_Study material_.
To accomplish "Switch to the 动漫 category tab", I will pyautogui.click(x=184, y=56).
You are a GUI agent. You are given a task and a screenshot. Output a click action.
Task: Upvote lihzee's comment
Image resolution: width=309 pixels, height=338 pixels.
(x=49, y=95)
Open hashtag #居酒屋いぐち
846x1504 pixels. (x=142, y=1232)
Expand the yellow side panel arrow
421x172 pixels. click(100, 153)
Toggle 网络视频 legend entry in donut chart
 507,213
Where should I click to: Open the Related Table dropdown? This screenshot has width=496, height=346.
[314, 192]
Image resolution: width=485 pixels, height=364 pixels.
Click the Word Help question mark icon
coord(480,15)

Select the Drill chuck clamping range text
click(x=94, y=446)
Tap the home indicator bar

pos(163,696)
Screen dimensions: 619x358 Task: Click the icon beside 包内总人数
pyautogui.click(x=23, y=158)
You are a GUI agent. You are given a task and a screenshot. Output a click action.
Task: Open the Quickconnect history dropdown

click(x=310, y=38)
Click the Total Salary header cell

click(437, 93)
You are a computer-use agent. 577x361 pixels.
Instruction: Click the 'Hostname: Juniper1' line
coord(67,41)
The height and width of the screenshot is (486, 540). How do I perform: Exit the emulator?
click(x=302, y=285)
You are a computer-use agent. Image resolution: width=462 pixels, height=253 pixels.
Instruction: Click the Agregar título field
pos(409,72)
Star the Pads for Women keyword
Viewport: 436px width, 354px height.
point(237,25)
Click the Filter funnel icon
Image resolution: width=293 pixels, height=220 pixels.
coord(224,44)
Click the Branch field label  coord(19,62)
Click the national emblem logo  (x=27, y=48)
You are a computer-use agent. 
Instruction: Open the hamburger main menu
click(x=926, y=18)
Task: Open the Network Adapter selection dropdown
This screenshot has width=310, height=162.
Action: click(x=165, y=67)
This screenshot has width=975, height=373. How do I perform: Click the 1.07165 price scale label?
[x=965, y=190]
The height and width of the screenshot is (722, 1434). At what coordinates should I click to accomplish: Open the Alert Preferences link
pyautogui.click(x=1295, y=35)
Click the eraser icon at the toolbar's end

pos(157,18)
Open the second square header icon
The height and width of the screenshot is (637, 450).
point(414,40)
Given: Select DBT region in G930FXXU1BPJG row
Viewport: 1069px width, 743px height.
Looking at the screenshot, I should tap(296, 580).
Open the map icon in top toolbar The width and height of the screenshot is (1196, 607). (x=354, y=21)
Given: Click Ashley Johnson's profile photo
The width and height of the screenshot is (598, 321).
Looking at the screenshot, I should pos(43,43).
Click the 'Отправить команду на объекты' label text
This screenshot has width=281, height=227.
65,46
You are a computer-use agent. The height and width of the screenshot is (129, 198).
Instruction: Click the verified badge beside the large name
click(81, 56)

_Exercise details_.
Copy every line above exactly.

_Finished exercise_.
To accomplish "Switch to the 动漫 category tab", I will pyautogui.click(x=184, y=56).
You are a GUI agent. You are given a task and a screenshot. Output a click action.
Task: Upvote lihzee's comment
Image resolution: width=309 pixels, height=338 pixels.
(x=49, y=95)
Open hashtag #居酒屋いぐち
846x1504 pixels. (x=142, y=1232)
Expand the yellow side panel arrow
421x172 pixels. click(100, 153)
Toggle 网络视频 legend entry in donut chart
 507,213
Where should I click to: Open the Related Table dropdown? This screenshot has width=496, height=346.
[314, 192]
Image resolution: width=485 pixels, height=364 pixels.
Click the Word Help question mark icon
coord(480,15)

Select the Drill chuck clamping range text
click(x=94, y=446)
Tap the home indicator bar

pos(163,696)
Screen dimensions: 619x358 Task: Click the icon beside 包内总人数
pyautogui.click(x=23, y=158)
You are a GUI agent. You are given a task and a screenshot. Output a click action.
Task: Open the Quickconnect history dropdown

click(x=310, y=38)
Click the Total Salary header cell

click(437, 93)
You are a computer-use agent. 577x361 pixels.
Instruction: Click the 'Hostname: Juniper1' line
coord(67,41)
The height and width of the screenshot is (486, 540). How do I perform: Exit the emulator?
click(x=302, y=285)
You are a computer-use agent. Image resolution: width=462 pixels, height=253 pixels.
Instruction: Click the Agregar título field
pos(409,72)
Star the Pads for Women keyword
Viewport: 436px width, 354px height.
point(237,25)
Click the Filter funnel icon
Image resolution: width=293 pixels, height=220 pixels.
coord(224,44)
Click the Branch field label  coord(19,62)
Click the national emblem logo  (x=27, y=48)
You are a computer-use agent. 
Instruction: Open the hamburger main menu
click(x=926, y=18)
Task: Open the Network Adapter selection dropdown
This screenshot has width=310, height=162.
Action: click(x=165, y=67)
This screenshot has width=975, height=373. How do I perform: Click the 1.07165 price scale label?
[x=965, y=190]
The height and width of the screenshot is (722, 1434). At what coordinates should I click to accomplish: Open the Alert Preferences link
pyautogui.click(x=1295, y=35)
Click the eraser icon at the toolbar's end

pos(157,18)
Open the second square header icon
The height and width of the screenshot is (637, 450).
point(414,40)
Given: Select DBT region in G930FXXU1BPJG row
Viewport: 1069px width, 743px height.
Looking at the screenshot, I should tap(296, 580).
Open the map icon in top toolbar The width and height of the screenshot is (1196, 607). (x=354, y=21)
Given: Click Ashley Johnson's profile photo
The width and height of the screenshot is (598, 321).
Looking at the screenshot, I should pos(43,43).
Click the 'Отправить команду на объекты' label text
This screenshot has width=281, height=227.
65,46
You are a computer-use agent. The height and width of the screenshot is (129, 198).
Instruction: Click the verified badge beside the large name
click(81, 56)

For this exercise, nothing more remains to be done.